Museumscafé

 

Die Cafeteria des Zentrums für Psychosoziale Medizin im Nachbargebäude wurde mithilfe der finanziellen Unterstützung vieler Freunde und Förderer zu einem attraktiven Museumscafé umgestaltet. Mit dem Café wollen Museum und IBA das Potential des Museums im Stadtteil Bergheim sichtbar machen und für eine große bauliche Erweiterung werben. Und auch für die Patienten, ihre Angehörigen und die Mitarbeiter des Klinikums gewinnt der Ort mit dem neuen Café an Attraktivität. Geöffnet ist vorerst von Montag bis Freitag von 10.30 bis 14 Uhr. Um bald längere Öffnungszeiten anbieten zu können, ist das Museum auf der Suche nach einem geeigneten Betreiber.

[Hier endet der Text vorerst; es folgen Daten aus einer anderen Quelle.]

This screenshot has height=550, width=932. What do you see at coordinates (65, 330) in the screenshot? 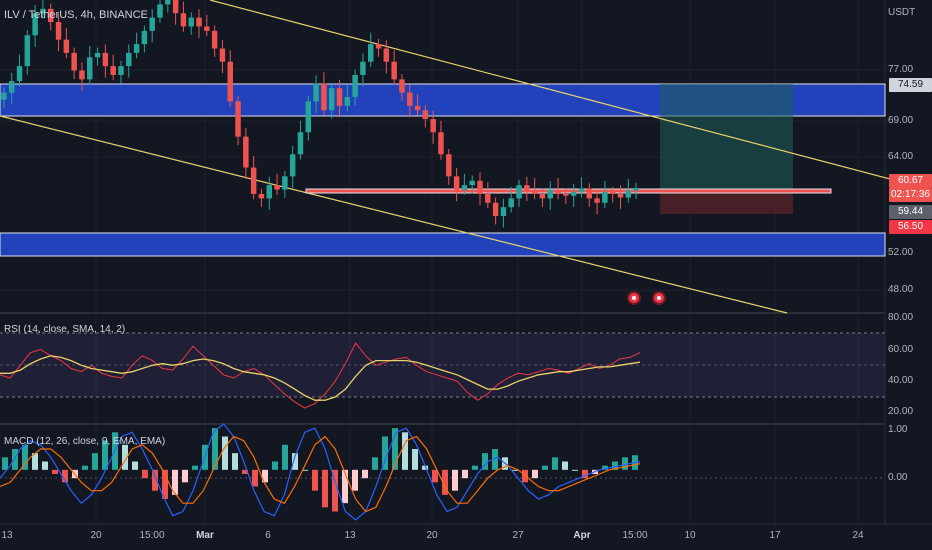
I see `rsi-label: RSI (14, close, SMA, 14, 2)` at bounding box center [65, 330].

Schon von weitem wird deutlich, dass sich hier etwas verändert hat: Auf der Wiese vor dem Museum steht eine mehr als drei Meter hohe Eisenskulptur, der Mann ohne Schwerkraft von Josef Forster (nach einem Entwurf von Karoline Becker), der auch für das Logo des Museums gewählt wurde. Eine Lichtinstallation in den Arkadengängen und gelbe pixelartige Aufkleber auf dem Boden weisen den Weg zum neuen Museumscafé und verbinden Café und Museum optisch miteinander. In der ehemaligen Cafeteria hat der Innenarchitekt Fabian Friedhoff von 3-EFF raumidentitäten aus Stuttgart mit dunklen Wänden und gepolsterten Sitznischen in den Fensterlaibungen eine gemütliche Kaffeehausatmosphäre geschaffen. Die Brücke zur Sammlung im Nachbargebäude schlägt die Künstlerin Julia Kuhl. Sie hat an der Rückwand des Cafés die Geschichte der Sammlung graphisch aufbereitet. Alles ist also bereit, nur ein geeigneter Betreiber fehlt noch. Thomas Röske, Leiter des Museums: „Die Leitung des Zentrums für Psychosoziale Medizin ist mit mehreren Anbietern im Gespräch und bemüht sich, so schnell wie möglich eine passende Lösung zu finden.“ Passend heißt in diesem Fall ein Betreiber mit einem inklusiven Konzept, das psychisch kranke Menschen in die Arbeit einbindet. Bis dieser gefunden ist, wird das Café weiter allein von der KSG (Klinik Service GmbH) des Universitätsklinikums Heidelberg betrieben.
Die Finanzierung des Museumscafés

Das Museum dankt den vielen Förderern und Unterstützern. Das Budget für den Umbau wurde im Winter 2017 über eine Crowdfunding-Aktion gesammelt. 53 Bürger*innen und ein Sponsor unterstützten das Projekt mit insgesamt 6.038 Euro. Die IBA Heidelberg organisierte einen Entwurfsworkshop und übernahm die Planungskosten des Interims-Cafés und der Umgebungsgestaltung. Die Eisenskulptur vor dem Museum wurde von der Hector Stiftung II Kunst gGmbH finanziert. Die Baumaßnahmen wurden von der Klinik-Technik-GmbH begleitet.